╭─ Exercise materials

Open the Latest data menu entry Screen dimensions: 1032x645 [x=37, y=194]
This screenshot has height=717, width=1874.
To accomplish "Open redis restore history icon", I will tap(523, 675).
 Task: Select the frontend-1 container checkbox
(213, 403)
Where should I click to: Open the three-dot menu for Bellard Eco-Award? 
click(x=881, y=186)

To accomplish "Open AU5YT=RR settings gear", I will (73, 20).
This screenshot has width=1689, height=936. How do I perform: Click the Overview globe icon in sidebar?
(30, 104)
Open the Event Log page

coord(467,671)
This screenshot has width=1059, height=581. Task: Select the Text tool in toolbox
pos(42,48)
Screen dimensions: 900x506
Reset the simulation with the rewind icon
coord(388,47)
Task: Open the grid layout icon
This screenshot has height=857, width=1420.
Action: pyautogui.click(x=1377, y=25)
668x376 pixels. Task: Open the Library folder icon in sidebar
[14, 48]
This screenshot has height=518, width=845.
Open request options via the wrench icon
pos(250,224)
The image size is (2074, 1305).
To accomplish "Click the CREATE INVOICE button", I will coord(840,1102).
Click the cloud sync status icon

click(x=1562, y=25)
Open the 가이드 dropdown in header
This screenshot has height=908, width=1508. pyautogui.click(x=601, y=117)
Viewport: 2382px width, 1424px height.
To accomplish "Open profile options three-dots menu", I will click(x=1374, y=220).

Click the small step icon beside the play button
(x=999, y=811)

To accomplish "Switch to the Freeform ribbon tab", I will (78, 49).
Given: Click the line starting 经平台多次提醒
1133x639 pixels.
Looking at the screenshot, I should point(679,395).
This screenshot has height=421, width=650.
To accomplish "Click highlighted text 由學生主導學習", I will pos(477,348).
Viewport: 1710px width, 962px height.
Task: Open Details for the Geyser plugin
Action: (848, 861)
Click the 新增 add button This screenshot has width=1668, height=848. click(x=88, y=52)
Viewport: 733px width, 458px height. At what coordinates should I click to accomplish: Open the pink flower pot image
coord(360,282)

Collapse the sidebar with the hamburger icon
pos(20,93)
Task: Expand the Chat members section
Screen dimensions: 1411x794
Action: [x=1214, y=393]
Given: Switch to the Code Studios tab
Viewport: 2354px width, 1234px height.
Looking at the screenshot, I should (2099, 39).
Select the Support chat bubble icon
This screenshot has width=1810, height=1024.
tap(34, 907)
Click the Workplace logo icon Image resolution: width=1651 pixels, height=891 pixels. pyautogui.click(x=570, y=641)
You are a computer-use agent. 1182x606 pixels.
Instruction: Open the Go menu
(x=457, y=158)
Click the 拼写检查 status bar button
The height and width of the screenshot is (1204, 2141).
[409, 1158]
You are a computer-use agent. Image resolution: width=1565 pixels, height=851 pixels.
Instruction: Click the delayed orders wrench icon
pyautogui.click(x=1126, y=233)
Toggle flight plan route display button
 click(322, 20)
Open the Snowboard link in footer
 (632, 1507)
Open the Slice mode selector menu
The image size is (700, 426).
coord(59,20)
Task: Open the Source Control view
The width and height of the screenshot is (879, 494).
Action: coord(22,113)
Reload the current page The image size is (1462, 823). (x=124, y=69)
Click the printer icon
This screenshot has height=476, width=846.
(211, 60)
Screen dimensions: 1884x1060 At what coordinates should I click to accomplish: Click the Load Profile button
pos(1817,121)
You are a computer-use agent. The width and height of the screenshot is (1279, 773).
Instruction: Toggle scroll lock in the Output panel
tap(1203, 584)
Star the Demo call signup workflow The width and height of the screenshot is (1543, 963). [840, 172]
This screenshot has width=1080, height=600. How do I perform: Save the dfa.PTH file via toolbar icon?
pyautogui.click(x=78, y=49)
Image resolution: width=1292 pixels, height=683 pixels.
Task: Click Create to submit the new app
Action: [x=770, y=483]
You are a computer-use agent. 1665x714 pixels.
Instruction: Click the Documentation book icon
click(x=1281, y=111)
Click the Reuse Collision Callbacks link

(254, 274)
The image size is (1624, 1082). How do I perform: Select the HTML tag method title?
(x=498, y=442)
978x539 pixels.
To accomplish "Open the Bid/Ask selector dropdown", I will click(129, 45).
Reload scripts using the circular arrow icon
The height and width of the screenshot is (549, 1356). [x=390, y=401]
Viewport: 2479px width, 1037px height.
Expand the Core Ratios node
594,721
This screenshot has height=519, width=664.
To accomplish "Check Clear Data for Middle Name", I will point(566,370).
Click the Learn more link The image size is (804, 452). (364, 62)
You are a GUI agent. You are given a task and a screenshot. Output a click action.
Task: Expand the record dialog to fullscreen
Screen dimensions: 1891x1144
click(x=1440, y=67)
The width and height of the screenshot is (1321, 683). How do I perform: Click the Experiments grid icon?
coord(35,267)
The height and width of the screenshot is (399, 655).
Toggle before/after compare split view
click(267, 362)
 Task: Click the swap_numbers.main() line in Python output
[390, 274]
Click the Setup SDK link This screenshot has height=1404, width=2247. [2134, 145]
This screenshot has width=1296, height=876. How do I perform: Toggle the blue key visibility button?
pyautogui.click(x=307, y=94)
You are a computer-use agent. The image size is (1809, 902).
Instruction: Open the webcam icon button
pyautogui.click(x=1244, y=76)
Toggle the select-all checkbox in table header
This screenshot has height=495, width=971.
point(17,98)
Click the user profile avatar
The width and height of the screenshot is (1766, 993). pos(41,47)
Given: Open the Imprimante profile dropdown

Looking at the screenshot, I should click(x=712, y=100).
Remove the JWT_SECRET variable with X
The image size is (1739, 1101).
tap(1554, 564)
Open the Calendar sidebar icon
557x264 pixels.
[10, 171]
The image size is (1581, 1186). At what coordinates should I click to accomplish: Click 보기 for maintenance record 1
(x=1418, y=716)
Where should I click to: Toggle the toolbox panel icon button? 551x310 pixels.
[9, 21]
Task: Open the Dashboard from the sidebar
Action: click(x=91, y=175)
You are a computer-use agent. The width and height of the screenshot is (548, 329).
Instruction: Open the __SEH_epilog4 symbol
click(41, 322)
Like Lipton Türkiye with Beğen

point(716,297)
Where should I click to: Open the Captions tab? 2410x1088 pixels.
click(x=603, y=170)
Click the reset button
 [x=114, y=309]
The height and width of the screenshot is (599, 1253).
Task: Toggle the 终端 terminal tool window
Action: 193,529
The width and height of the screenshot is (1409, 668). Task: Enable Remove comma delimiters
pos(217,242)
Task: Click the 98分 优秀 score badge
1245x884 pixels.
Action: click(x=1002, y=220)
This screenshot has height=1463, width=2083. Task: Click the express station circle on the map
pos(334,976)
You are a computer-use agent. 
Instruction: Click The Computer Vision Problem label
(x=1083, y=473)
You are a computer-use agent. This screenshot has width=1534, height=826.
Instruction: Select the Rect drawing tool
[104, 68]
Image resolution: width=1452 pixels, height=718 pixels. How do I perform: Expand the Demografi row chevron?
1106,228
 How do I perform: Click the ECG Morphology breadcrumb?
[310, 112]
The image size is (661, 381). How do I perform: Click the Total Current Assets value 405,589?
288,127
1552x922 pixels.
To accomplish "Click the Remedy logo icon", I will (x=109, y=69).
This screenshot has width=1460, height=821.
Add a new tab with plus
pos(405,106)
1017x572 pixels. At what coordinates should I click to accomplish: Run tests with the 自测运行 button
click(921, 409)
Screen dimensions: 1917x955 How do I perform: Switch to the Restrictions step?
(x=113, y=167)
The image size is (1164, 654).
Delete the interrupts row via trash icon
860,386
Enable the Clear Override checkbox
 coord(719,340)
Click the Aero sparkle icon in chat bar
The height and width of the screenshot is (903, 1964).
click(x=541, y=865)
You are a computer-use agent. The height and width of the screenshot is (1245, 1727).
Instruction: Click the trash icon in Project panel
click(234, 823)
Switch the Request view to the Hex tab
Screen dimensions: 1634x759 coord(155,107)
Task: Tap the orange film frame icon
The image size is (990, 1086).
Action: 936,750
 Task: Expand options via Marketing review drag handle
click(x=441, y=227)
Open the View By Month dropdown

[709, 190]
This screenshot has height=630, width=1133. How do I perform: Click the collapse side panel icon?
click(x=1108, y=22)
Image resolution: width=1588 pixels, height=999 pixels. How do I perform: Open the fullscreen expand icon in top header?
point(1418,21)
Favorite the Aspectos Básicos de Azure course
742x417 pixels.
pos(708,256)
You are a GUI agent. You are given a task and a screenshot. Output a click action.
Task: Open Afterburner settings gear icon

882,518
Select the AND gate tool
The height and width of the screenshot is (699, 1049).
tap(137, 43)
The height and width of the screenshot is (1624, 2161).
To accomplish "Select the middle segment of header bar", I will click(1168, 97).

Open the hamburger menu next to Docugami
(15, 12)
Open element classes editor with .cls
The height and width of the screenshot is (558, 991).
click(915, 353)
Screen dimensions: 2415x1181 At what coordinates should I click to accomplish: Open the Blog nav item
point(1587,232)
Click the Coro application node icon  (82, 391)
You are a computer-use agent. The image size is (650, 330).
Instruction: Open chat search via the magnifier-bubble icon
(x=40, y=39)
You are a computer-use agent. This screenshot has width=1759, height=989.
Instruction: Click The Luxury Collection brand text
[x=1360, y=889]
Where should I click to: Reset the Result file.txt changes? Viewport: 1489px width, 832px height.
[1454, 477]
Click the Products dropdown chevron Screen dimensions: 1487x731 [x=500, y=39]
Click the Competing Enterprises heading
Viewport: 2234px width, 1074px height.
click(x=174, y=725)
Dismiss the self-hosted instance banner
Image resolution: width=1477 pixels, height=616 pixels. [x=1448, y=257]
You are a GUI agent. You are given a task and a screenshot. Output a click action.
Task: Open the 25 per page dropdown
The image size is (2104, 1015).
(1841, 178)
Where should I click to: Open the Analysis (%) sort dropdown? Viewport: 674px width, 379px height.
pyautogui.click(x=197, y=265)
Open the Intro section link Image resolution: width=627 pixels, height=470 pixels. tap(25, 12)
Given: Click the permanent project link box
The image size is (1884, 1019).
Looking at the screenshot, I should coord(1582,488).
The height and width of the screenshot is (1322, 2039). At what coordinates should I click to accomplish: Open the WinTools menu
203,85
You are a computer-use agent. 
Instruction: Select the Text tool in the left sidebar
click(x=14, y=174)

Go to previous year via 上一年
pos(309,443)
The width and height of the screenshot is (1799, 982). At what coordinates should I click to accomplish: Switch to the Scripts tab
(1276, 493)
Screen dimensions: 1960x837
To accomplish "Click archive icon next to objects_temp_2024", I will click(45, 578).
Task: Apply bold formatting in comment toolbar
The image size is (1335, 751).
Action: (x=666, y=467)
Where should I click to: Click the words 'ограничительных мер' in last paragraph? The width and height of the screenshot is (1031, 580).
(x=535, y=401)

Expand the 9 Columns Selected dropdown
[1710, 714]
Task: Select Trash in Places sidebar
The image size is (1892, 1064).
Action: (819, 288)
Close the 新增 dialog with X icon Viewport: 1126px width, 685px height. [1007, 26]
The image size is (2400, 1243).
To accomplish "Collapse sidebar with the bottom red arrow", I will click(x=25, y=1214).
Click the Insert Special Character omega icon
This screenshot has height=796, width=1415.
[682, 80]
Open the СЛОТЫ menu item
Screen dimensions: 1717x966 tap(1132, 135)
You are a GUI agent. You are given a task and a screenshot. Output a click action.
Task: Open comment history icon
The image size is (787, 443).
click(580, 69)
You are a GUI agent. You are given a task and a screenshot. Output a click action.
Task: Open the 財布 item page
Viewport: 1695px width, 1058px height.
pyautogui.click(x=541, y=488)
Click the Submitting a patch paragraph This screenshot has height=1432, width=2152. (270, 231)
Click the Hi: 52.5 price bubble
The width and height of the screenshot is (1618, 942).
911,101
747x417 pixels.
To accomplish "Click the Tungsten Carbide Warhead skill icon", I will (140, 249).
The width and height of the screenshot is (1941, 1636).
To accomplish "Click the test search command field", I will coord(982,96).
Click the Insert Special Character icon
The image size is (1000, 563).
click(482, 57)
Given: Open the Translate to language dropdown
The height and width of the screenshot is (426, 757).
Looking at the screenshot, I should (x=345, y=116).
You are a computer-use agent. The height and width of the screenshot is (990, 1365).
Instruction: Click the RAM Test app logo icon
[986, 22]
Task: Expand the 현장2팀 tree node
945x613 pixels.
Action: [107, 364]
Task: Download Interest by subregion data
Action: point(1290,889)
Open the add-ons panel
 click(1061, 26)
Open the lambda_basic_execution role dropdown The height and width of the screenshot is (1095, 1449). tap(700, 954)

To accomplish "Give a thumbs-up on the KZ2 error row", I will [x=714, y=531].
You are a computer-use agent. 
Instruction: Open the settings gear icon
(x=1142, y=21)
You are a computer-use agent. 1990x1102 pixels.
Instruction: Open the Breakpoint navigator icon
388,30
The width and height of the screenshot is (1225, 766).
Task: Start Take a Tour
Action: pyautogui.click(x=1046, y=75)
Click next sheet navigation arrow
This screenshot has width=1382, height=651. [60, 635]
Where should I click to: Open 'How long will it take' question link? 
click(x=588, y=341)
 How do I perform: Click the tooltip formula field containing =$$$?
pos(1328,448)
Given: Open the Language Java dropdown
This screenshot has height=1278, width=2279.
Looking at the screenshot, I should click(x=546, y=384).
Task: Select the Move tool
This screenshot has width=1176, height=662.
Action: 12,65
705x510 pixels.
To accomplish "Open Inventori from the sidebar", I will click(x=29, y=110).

╰─

### Exercise goal
Go through the listing above and find each line that contains "Insert", then copy it.

### Your response
Click the Insert Special Character omega icon
Click the Insert Special Character icon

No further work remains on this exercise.